At about the hour mark, I was very glad to see the filmmakers and subjects of Flames, Zefrey Throwell and Josephine Decker, had entered some kind of counseling even if may also be, in part, a performance. Then again, what isn’t? Simultaneously, it appears they’re also in the editing room with an unnamed assistant cutting this brief film. Later they, of course, fight about what’s transpired and who has ownership of the film. It takes a certain amount of narcissism to make a film about one’s relationship and expect folks you don’t know to care. Flames is an attempt to capture such intimacy, yet it’s missing much of an emotional core. To put it into simpler terms: one evening I was at a concert with a fighting couple; it wasn’t a fun experience for any of us.


Framed by screenprints created by an unseen hand, we are oriented to various phases in the passionate affair of Throwell and Decker as they make love and then play with sock puppets in bed. Ashley Connor is credited as the film’s director of photography, along with twelve camera operators working in a variety of modes and technologies over the course of five years, looming as a third wheel over the course of this disjoined relationship. The union does last a trip to Bali, with the use of exotic locations and travel making Flames slightly more interesting than the early output of past Decker collaborator Joe Swanberg. However, it is unclear who tagged along for the trip; the act of having a third wheel to perform for seems to undermine the gimmick that is a core conceit of the picture.

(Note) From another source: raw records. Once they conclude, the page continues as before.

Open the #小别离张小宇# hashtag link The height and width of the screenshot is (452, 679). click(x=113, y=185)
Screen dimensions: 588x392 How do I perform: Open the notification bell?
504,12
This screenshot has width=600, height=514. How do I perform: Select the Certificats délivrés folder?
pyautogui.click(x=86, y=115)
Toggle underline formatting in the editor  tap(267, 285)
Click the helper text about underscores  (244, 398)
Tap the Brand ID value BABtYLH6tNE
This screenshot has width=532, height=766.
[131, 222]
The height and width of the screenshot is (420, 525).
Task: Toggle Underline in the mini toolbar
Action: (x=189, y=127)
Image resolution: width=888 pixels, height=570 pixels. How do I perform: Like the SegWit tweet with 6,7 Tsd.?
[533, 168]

There is a certain amount of irony in making work playfully exploring capitalistic exploitation while flying off to Bali and Maldives on vacation because you threw a dart and decided that’s where you’re going. However, this self-centered couple does not acknowledge it at any point. For all of Throwell and Decker’s attempts at intimacy allowing us in, there’s very little emotional attachment beyond their status as artists and their CV. It’s unhealthy to treat life as a performance, which is the central conceit of Flames and it’s my hope they are sincerely getting the help they need — unless this is indeed all part of a scripted performance.

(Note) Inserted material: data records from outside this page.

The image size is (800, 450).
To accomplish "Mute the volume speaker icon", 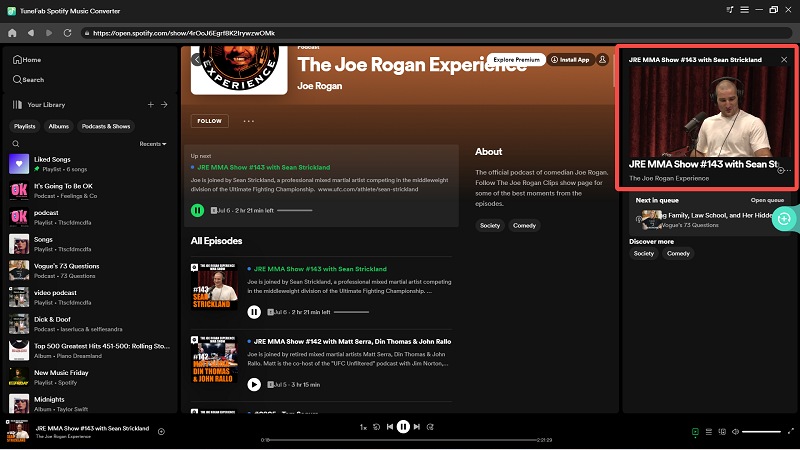I will point(736,432).
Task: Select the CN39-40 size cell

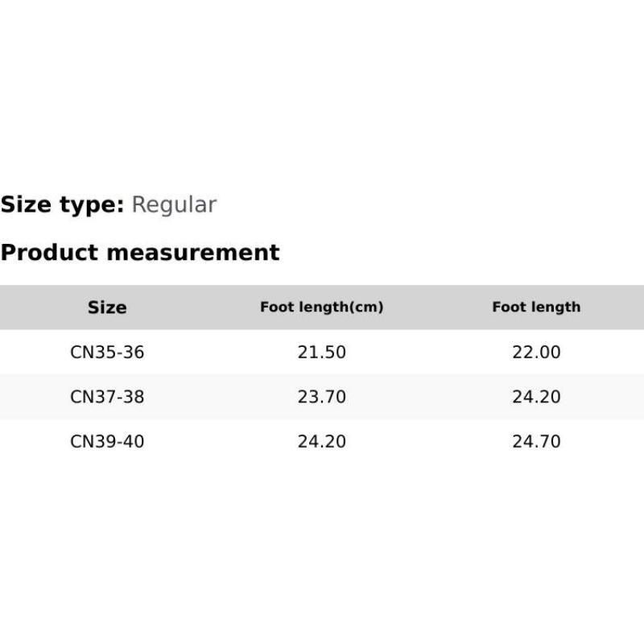Action: click(107, 441)
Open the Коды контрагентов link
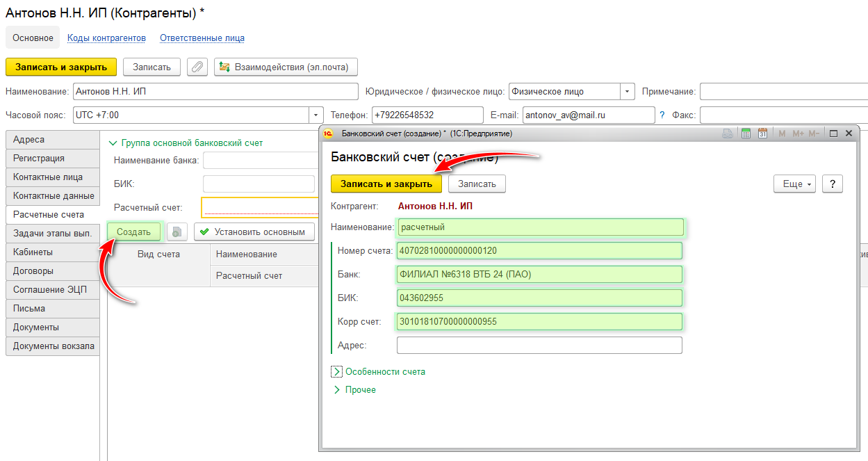868x461 pixels. point(106,38)
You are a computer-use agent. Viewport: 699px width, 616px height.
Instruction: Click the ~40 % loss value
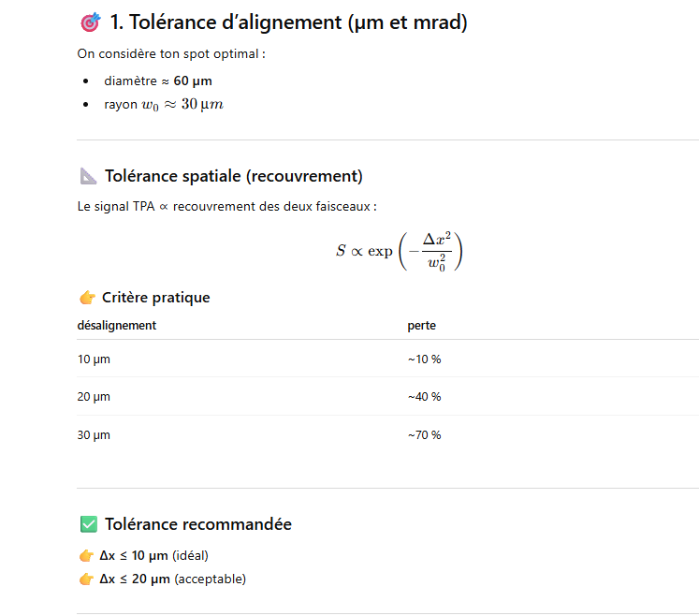424,397

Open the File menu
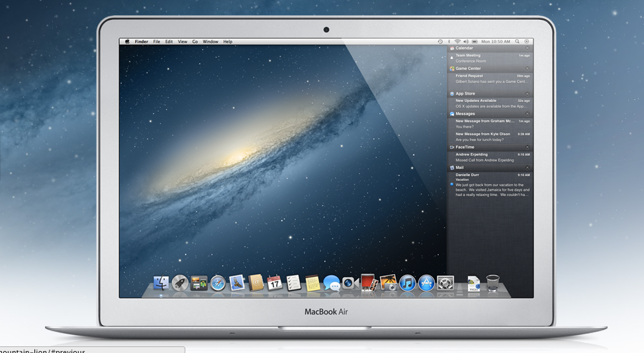pyautogui.click(x=157, y=42)
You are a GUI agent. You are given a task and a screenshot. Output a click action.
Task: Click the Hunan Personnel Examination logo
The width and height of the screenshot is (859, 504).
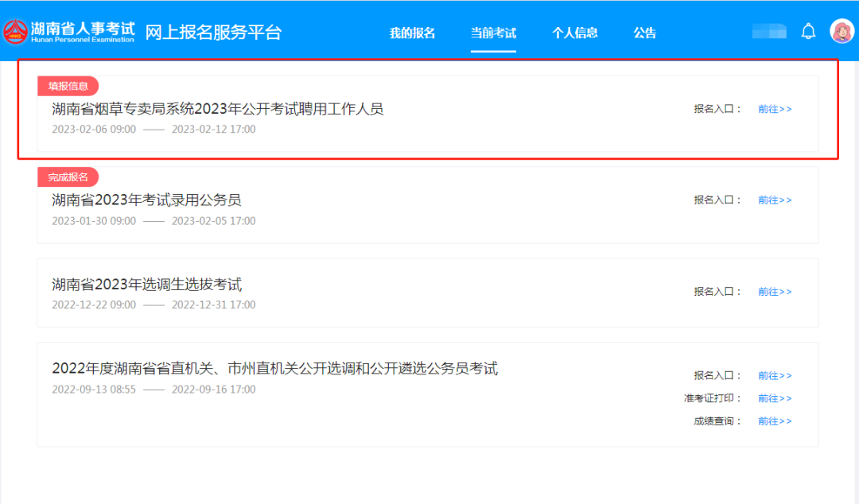point(69,32)
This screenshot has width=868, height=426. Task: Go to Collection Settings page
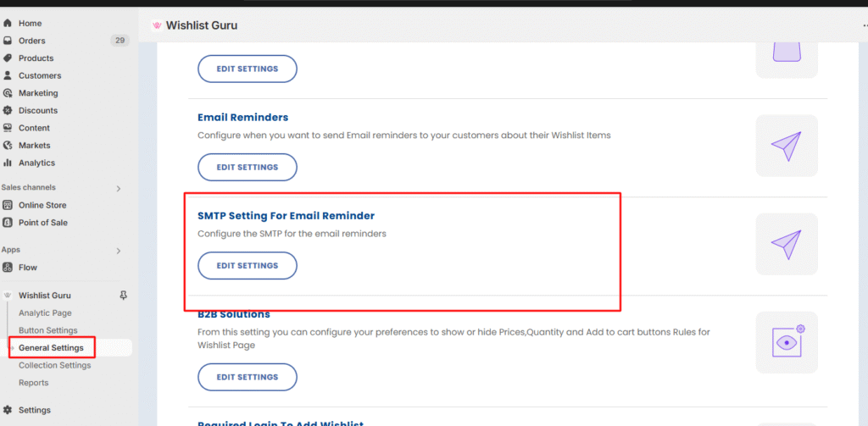[55, 365]
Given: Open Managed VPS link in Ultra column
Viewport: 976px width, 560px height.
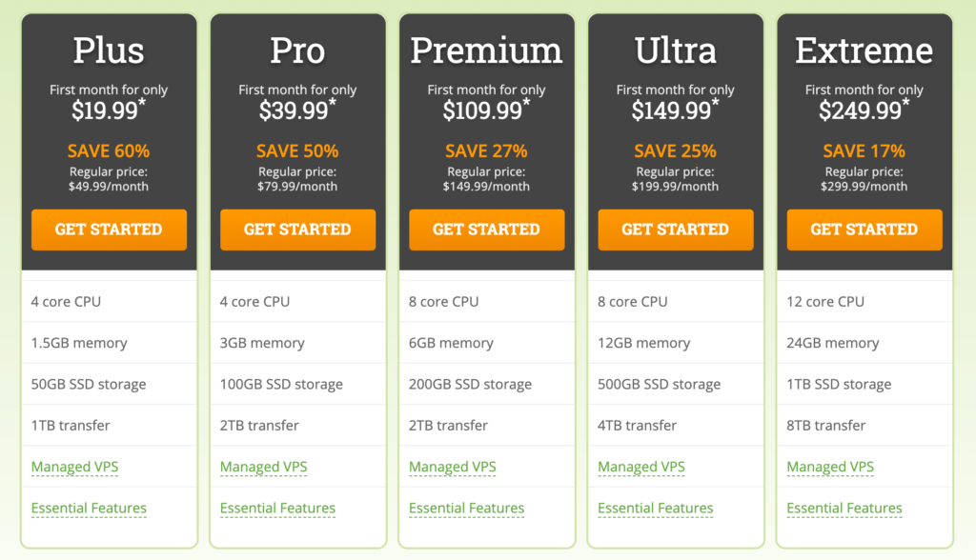Looking at the screenshot, I should pyautogui.click(x=641, y=467).
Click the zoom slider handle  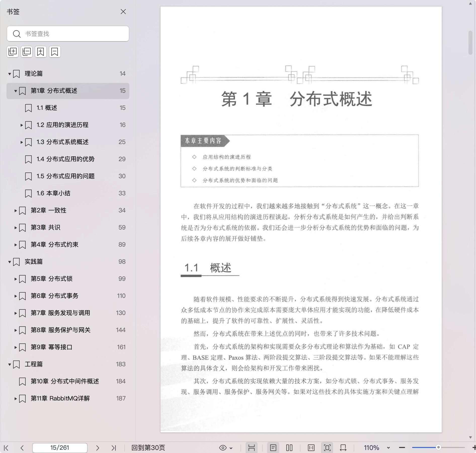(x=438, y=447)
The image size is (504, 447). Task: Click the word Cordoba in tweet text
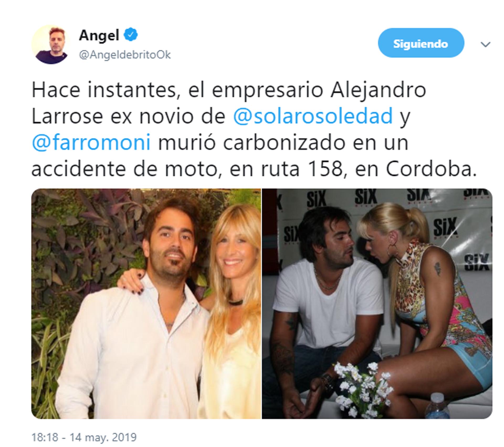tap(431, 169)

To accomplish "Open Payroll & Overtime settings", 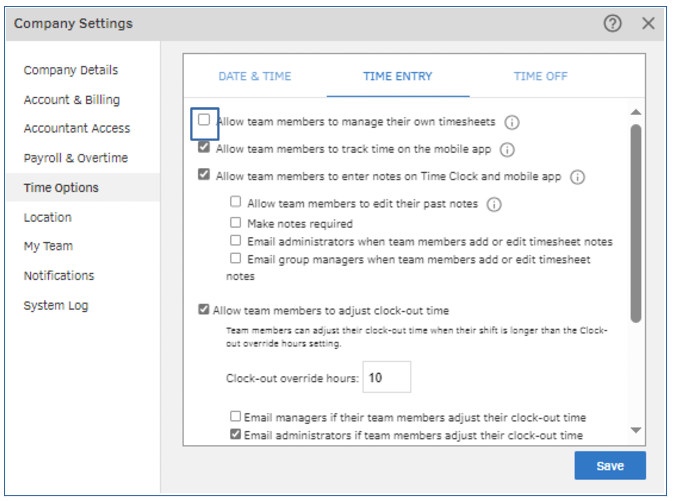I will [75, 158].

There have been countless filmmakers that have made filmic diaries, from the work of the great Jonas Mekas to Robb Moss’ Riverdogs and follow-up The Same River Twice. Flames attempts to create its own history rooted in the here and the now as Decker and Throwell collaborate in various unnamed performances throughout the course of the film, including an obnoxious extended scene involving a naked poker game in a gallery window to protest capitalism.

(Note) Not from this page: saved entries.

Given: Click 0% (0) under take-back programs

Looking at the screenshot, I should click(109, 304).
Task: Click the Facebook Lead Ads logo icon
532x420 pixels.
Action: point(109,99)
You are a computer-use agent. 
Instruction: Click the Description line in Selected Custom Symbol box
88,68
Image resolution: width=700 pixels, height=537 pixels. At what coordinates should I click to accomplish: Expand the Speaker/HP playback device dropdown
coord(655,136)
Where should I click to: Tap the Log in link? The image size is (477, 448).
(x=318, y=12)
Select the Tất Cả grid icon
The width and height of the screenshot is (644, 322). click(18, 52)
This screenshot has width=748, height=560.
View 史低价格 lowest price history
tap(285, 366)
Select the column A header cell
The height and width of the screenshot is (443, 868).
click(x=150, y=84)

The framing device along with the reflexivity at the core of the film, and a final break-down scene which takes place in where else but Times Square (a favorite of Throwell’s), all add another layer of artificiality. Here they argue about the authorship of the film and decide Throwell should take most of the credit and childishly agree to a title card that reads “Co-directed for a loooong time by Josephine Decker.” (Throwell is also credited as the film’s main editor.)

Real-life couples have created intimate portraits of themselves on screen, from Stan and Jane Brackage to Arin Crumbly and Susan Buice’s early podcast/documentary/narrative hybrid Four Eyed Monsters. Video journaling is nothing new and sadly Flames, though not without ambition, offers no improvement on the genre. If their relationship is indeed a performance and this film the documentation, why not at least make the constructed parts interesting for the viewing party?

Flames premiered at the Tribeca Film Festival.